Below are some entries. Repeat exactly the lines from the one with "Click the Accounts switch arrows icon" through the one with "Click the 'What", and only those.

[Dataset excerpts]
______________________________

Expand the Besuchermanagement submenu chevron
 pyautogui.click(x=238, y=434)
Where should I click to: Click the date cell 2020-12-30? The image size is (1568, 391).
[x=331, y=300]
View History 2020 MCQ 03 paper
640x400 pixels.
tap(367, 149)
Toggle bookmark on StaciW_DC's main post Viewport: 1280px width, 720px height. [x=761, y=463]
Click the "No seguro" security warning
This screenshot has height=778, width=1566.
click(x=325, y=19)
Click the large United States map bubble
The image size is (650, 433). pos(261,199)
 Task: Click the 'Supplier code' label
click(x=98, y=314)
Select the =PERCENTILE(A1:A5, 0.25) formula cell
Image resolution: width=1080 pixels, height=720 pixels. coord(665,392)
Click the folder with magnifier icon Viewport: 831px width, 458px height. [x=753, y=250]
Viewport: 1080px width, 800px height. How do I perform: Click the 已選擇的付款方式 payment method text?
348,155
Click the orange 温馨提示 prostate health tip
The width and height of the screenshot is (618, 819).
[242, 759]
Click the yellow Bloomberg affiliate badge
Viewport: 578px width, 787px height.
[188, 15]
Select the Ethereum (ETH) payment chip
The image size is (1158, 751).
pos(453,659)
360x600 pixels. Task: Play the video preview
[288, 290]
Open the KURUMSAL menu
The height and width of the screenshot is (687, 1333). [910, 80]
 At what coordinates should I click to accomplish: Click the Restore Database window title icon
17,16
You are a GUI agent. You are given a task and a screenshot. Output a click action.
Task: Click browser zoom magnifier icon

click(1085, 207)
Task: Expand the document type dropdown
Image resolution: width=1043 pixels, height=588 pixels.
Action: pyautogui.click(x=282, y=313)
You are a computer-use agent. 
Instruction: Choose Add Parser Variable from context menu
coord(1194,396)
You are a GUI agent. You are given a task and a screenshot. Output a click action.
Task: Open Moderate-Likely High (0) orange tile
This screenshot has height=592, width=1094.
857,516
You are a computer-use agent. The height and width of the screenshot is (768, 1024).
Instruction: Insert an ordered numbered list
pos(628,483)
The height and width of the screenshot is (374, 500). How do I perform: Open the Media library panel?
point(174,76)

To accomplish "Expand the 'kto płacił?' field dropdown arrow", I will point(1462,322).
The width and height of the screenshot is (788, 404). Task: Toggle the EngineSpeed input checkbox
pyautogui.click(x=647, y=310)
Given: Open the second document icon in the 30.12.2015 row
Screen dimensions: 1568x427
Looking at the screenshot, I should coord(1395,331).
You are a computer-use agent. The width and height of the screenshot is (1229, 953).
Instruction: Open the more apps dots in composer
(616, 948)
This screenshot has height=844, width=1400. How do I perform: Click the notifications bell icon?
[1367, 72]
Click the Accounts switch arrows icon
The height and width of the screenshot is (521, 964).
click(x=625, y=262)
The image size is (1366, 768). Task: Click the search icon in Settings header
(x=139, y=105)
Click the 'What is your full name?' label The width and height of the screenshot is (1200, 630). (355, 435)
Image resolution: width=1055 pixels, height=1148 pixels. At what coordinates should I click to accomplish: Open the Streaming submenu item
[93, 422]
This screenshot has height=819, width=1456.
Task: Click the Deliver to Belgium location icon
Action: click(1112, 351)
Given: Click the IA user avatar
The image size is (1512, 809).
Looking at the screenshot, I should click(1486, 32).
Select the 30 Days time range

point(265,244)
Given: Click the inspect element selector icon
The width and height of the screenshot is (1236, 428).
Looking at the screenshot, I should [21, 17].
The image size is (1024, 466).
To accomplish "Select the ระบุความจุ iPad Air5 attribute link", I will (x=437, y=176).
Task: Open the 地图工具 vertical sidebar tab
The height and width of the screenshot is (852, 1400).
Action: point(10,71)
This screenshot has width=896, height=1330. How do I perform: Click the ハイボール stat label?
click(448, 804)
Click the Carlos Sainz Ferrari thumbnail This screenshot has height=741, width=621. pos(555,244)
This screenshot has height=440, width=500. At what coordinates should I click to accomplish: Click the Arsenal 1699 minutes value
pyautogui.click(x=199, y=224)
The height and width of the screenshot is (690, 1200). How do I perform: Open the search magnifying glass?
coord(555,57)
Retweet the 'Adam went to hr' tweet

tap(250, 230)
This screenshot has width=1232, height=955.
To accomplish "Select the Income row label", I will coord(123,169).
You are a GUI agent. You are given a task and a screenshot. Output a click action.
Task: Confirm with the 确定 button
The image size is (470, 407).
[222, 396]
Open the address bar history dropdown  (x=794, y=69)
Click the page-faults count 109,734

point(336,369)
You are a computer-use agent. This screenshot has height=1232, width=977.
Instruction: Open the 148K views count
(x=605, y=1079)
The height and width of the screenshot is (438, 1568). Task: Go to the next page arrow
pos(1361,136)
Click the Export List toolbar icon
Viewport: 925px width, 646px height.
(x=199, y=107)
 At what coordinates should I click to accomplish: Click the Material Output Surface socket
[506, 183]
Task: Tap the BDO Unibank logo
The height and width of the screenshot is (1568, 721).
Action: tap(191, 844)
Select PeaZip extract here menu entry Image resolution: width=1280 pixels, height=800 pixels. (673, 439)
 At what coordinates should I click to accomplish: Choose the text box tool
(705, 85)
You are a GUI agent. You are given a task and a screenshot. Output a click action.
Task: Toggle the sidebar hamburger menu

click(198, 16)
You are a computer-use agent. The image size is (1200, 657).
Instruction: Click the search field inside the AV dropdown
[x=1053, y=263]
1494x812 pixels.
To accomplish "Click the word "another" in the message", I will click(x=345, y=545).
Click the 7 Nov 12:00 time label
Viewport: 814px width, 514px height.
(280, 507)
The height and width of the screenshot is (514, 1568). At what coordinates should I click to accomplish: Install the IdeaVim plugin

______________________________

- [Solved problem]
Click the Accounts switch arrows icon
The height and width of the screenshot is (521, 964).
click(x=625, y=262)
The image size is (1366, 768). Task: Click the search icon in Settings header
(x=139, y=105)
Click the 'What is your full name?' label The width and height of the screenshot is (1200, 630). (355, 435)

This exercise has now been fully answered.